The Boyfriend Chronicles: Bruce

The Boyfriend Chronicles: Bruce
Summer 1999

The summer I turned 25 I got an offer from a friend of a friend to fly shotgun in an airplane race. Stu owned a small, single engine plane and needed someone, “light, smart and quick” to co-pilot it for an annual race event. He offered to pay all my expenses, so I jumped at the chance. After a practice run the weekend prior to the race, I felt confident enough in my ability to read a sectional, manage the stopwatch, and program the GPS to think we had a chance at winning a prize. I guess in a sense I did win, but poor Stu’s expectations went significantly less fulfilled.

The night before the race the other contestants all gathered in the bar at the hotel, and I realized there were no strangers in the group. Apparently airplane racers are a small, tight-knit crowd of funny, raucous, adventurous people, and I had the time of my life getting to know them. There were a few married couples, but most of the teams were made up of men who’d escaped from the family for a weekend of fun. There were one or two single guys, but they were all too old, too young, or too sexually ambiguous to spark my interest, so I tucked away my ‘date self’ and just had a good time.

The day of the race dawned hot and clear, and the morning weather briefing saw the night’s revelers magically transformed into serious aviators intent on winning. The flight office lobby was a mess of sectionals, checklists, and groups of people strategizing over cups of free coffee. The race route formed a triangle, with the easternmost point a boomerang around a coastal lighthouse, and each leg of the race broken into short jaunts from one airfield to the next. There were five or six refueling stops in all, and when we all met up at the fourth stop, a new member had materialized on one plane’s crew. I never figured out how he got there, but I found myself sharing a table with a tall, good-looking man in his late 40s or early 50s who bore a striking resemblance to Scott Bakula. He was both interesting and interested, and at each stop we picked up our conversation without missing a beat. I discovered he was intelligent, well-traveled, single, and building a house in southern Georgia. He invited me to come down and help him decorate it, and I laughed a little, unsure of whether he was serious.

That evening found us once again in one another’s company, wandering the hotel grounds long past sunset. We talked for hours and when he kissed me, my skin lit from the roots of my hair to the tips of my toes. He whispered hot sentiments against the curve of my neck about the responsiveness of my body and I answered by letting his hands roam unchecked under my peach silk tank top as we rode the elevator to his floor.
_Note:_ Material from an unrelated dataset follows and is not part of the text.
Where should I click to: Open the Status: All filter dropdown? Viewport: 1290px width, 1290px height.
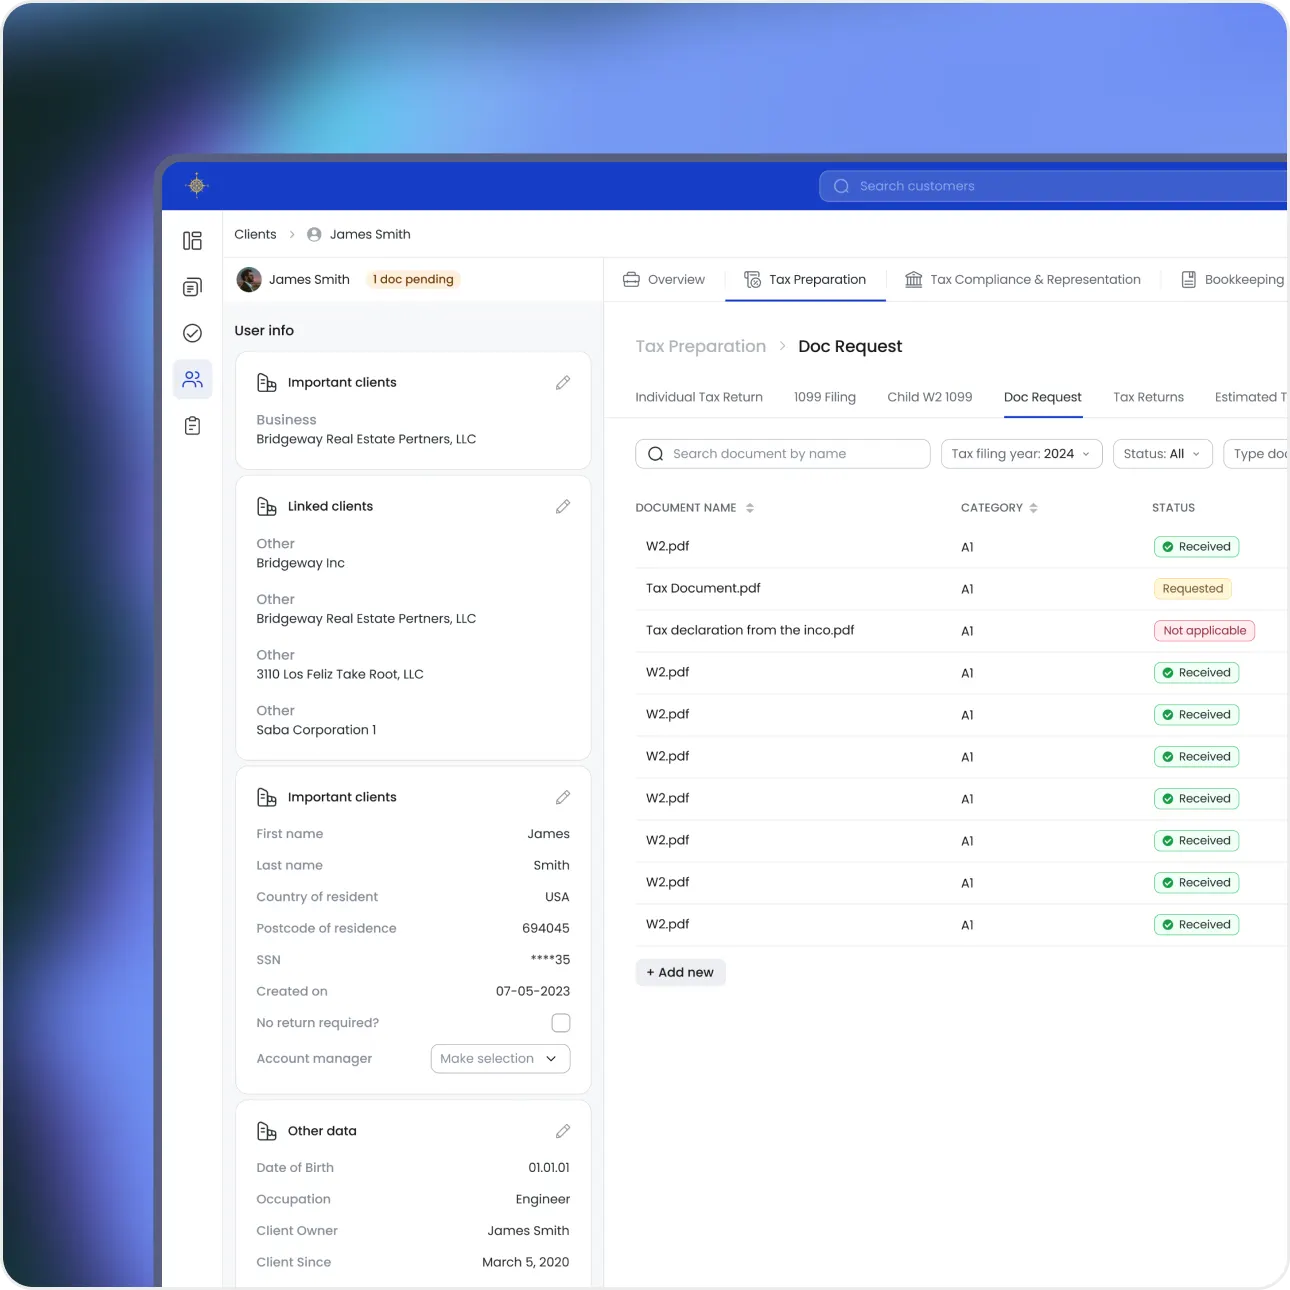coord(1162,453)
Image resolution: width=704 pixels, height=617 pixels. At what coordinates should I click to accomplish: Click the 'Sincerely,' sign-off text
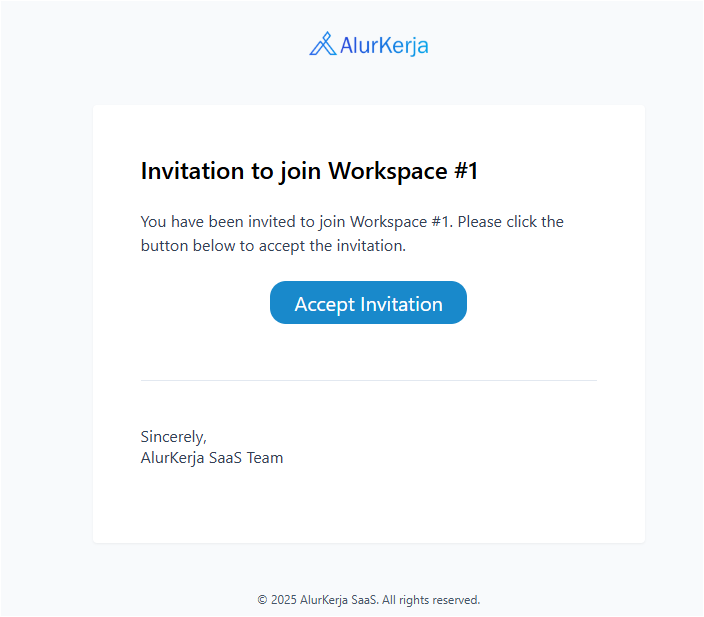(x=173, y=436)
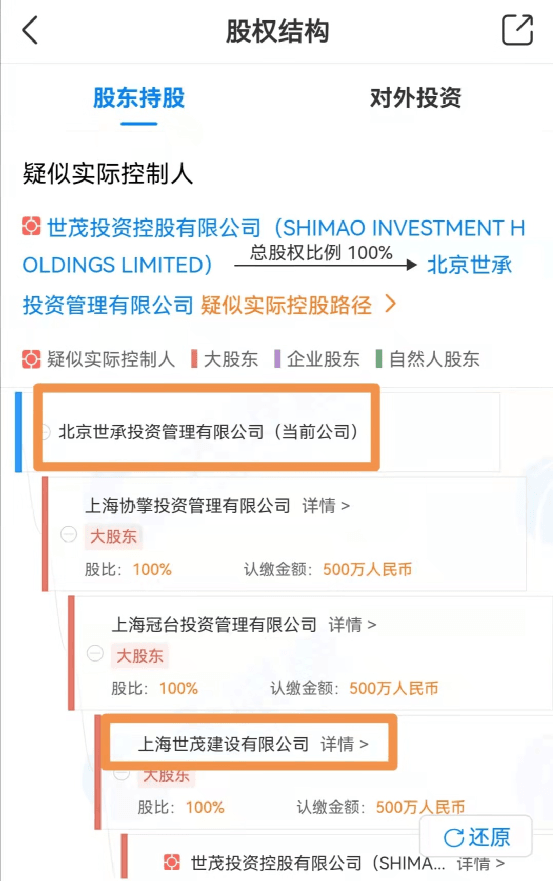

He pulled me into his hotel room where he shattered every ill-conceived, half-baked idea I had about casual sexual encounters. His passionate whispers and expert touch coaxed from me reactions of which I never thought my body capable. His lovemaking was foreign to me, slow and sensitive, completely different from the frenzied, breathless grappling I was accustomed to with guys my own age. The greatest wonder is that I didn’t get any more emotionally attached than a 48-hour romance warranted, a complete departure from my normal, moony-eyed devotion.

We exchanged email addresses and phone numbers, and tried over the next few months to arrange to see one another again. Obstacle after obstacle intervened, and I haven’t seen him since. We’ve caught up over email once in a while, and he sent me a picture of his latest home renovation project in late 2004. That was the last I heard of him.

Bruce was good for me in many ways. There is a lot I don’t know about him considering the hours we’ve logged on the phone – he even refused to reveal his actual age, explaining, “It’s just a pointless number” — but for some reason it never mattered. I accepted Bruce on his own terms, no small feat for the completely egocentric little tart I was back then, but he accepted me without question, too. He was a liberating, eye-opening experience for my relatively sheltered young self, and a remarkably untarnished memory. It wasn’t a ‘happily-ever-after’ ending, but those are rare (if even real), and frankly, a ‘not-unhappily-ever-after’ ending proved just as satisfying.